AND THE BITTER STRUGGLE FOR TREE SCENE - DE PALMA WANTED IT OUT, THE PRODUCERS WANTED IT IN
In between Hi, Mom! and Sisters, Brian De Palma went to Los Angeles to make his first studio film at Warner Bros., Get To Know Your Rabbit. Paul Hirsch, who had edited Hi, Mom!, found himself back in Manhattan, cutting trailers for a "fly-by-night company" run by Sig Shore, as Hirsch describes in his book, A long time ago in a cutting room far, far away.... (out in paperback as of this week). In chapter four of the book, Hirsch, who had been editing a trailer for a film called Detective Belli, tells of meeting up with De Palma in late 1971 (almost 50 years ago) and attending a screening of a rough cut of Get To Know Your Rabbit, which would end up being released in 1972, a long delay after De Palma had been fired from the movie and locked out of the editing room:
The negative for Detective Belli was to be made in a lab in L.A. from materials supplied by the Italian distributor, and I was dispatched there in late 1971 to make sure everything was copacetic. Brian De Palma was also in Hollywood then, editing his picture Get To Know Your Rabbit. It was Brian's first studio picture, and he hadn't been able to hire me to work on it because I wasn't even in the New York union, not to mention L.A.'s.I called him to say I was in town. He invited me to come see a rough cut of his movie, which he was screening that afternoon out at Warner Bros. I went and watched the picture with Brian, his editor, and his producer. When the house lights went up, all eyes turned to me, since mine were the only fresh eyes in the room. The producer asked me what I thought, and I tentatively offered that there was one scene in particular I thought they could do without, a scene in which Tommy Smothers is up in a tree.

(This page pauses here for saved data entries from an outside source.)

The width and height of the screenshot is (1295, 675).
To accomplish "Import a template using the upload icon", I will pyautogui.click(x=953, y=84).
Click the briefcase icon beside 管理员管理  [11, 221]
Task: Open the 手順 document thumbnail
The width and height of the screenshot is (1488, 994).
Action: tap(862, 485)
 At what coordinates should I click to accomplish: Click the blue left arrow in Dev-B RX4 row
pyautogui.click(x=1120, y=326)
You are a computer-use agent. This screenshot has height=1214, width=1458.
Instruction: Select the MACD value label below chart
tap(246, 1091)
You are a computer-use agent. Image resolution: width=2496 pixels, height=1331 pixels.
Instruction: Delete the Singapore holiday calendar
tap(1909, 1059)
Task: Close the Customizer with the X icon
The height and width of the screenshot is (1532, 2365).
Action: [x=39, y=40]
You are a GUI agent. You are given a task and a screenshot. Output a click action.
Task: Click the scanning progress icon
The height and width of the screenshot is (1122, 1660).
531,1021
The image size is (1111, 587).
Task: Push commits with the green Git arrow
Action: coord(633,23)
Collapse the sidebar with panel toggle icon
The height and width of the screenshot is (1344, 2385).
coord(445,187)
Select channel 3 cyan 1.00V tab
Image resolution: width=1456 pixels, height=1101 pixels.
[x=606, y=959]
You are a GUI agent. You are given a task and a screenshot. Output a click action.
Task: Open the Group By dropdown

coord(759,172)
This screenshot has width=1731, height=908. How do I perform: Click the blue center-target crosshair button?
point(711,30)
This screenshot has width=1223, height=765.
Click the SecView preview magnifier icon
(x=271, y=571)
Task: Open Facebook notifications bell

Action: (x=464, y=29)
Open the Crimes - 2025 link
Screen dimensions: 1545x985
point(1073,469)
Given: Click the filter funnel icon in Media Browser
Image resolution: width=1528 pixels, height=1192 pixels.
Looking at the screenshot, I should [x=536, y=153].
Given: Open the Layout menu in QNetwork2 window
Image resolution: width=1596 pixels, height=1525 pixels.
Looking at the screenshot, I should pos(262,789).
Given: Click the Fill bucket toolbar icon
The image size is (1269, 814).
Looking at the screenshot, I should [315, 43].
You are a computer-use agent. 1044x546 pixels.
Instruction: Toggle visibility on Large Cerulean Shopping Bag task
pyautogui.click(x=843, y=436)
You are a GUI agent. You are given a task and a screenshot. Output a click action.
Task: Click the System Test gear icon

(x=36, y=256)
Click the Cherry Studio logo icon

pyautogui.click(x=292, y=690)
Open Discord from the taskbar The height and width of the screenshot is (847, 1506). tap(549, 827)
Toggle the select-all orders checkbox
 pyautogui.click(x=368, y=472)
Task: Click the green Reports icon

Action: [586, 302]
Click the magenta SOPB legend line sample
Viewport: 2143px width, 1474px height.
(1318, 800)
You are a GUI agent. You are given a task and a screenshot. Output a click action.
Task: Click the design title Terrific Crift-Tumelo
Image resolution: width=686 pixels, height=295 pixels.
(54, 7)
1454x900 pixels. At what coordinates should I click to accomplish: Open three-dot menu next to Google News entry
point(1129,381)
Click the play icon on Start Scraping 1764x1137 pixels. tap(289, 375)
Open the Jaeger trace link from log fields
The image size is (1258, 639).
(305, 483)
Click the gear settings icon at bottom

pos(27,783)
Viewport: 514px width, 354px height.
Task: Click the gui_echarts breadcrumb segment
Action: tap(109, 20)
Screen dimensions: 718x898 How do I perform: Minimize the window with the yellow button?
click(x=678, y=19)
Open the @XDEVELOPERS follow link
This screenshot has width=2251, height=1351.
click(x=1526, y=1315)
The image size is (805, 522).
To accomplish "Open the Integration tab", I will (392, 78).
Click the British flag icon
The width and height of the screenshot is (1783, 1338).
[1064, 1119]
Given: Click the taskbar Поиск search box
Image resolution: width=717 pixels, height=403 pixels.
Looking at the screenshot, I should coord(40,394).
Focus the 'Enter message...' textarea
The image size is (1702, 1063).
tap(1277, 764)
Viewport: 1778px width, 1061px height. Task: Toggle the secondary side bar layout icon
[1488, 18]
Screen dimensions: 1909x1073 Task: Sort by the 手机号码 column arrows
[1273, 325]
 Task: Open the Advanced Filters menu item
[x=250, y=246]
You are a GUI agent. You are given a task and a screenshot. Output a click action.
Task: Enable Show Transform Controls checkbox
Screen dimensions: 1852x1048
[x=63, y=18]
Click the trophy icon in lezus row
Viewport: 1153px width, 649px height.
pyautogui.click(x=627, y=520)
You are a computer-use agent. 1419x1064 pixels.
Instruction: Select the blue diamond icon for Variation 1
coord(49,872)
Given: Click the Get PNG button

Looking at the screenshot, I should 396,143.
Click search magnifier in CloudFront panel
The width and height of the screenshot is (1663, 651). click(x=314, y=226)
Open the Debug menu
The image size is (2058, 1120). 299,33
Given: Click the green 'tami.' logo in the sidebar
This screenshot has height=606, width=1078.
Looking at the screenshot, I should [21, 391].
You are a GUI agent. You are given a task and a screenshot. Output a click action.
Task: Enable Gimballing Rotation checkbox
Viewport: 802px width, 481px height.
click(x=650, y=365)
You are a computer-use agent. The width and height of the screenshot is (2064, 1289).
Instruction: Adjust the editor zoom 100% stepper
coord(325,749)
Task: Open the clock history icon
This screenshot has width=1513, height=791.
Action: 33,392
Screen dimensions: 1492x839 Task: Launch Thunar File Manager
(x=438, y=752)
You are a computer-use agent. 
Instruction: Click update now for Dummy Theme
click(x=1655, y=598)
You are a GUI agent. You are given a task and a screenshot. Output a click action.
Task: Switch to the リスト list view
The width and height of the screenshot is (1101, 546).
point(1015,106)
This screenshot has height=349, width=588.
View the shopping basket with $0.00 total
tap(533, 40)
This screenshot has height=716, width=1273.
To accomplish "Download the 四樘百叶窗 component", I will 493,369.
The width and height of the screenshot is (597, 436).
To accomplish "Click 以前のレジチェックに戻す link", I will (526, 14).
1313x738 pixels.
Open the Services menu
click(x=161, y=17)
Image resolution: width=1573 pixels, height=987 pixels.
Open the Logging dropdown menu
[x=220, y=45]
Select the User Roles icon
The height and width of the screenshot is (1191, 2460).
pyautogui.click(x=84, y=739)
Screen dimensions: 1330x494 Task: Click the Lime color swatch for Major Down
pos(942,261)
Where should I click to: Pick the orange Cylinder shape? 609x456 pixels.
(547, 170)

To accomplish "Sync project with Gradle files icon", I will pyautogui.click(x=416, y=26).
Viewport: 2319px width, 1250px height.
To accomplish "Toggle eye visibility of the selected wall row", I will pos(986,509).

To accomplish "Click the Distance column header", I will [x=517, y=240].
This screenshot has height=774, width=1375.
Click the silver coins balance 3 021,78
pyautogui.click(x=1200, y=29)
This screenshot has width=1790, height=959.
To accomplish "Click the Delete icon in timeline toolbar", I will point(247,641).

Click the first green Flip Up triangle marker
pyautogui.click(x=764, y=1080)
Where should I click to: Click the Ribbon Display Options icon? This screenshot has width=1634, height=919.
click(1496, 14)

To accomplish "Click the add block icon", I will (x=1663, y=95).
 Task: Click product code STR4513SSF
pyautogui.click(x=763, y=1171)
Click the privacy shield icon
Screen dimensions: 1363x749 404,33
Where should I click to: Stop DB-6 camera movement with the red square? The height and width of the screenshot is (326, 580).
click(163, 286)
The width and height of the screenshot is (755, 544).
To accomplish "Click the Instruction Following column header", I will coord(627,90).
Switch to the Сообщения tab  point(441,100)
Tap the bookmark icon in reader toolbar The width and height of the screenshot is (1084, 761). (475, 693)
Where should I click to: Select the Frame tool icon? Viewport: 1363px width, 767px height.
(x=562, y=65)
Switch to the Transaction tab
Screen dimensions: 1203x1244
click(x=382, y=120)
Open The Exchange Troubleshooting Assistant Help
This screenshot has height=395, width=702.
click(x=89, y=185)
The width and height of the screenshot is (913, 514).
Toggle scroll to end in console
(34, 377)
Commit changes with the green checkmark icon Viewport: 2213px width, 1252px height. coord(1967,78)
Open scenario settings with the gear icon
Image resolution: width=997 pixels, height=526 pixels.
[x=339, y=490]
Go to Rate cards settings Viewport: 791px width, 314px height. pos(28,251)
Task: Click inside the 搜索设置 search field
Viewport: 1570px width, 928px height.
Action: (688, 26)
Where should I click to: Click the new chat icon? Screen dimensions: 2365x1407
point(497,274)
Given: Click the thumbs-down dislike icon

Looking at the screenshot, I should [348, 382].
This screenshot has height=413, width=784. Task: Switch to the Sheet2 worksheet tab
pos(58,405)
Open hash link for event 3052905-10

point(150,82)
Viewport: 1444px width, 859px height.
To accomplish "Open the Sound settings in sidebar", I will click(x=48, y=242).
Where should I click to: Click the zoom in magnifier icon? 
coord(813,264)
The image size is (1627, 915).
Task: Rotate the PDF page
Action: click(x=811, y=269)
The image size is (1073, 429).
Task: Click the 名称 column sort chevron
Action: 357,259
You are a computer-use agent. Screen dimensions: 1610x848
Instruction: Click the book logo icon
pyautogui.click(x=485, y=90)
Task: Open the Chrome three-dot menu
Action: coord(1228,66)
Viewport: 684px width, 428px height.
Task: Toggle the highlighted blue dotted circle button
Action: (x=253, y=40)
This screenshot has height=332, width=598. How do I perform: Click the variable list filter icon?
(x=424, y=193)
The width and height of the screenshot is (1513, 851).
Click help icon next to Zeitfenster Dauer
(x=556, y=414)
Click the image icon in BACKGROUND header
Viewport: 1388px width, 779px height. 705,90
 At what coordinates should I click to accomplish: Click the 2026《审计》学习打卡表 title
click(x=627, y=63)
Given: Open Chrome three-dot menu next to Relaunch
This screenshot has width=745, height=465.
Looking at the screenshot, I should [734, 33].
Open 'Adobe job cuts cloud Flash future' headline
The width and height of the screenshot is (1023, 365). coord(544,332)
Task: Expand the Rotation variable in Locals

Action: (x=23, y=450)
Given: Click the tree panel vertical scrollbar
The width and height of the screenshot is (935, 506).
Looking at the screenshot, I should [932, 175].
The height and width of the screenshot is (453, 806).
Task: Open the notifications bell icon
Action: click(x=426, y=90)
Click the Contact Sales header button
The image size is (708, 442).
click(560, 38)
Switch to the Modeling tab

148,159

As soon as the words were out of my mouth, a silence fell on the room, and I could feel a kind of tension. Brian thanked me, and we made a date to get together for dinner later. He explained to me that night that the scene I had mentioned had in fact been the subject of a bitter struggle between Brian and the producers, Brian wanting it out, them wanting it in. They wrongly assumed that Brian had told me what to say. I went on to give Brian a more detailed list of suggestions, which hadn't seemed appropriate to offer in front of anyone else.
I returned to New York and shortly thereafter left Sig Shore's employ.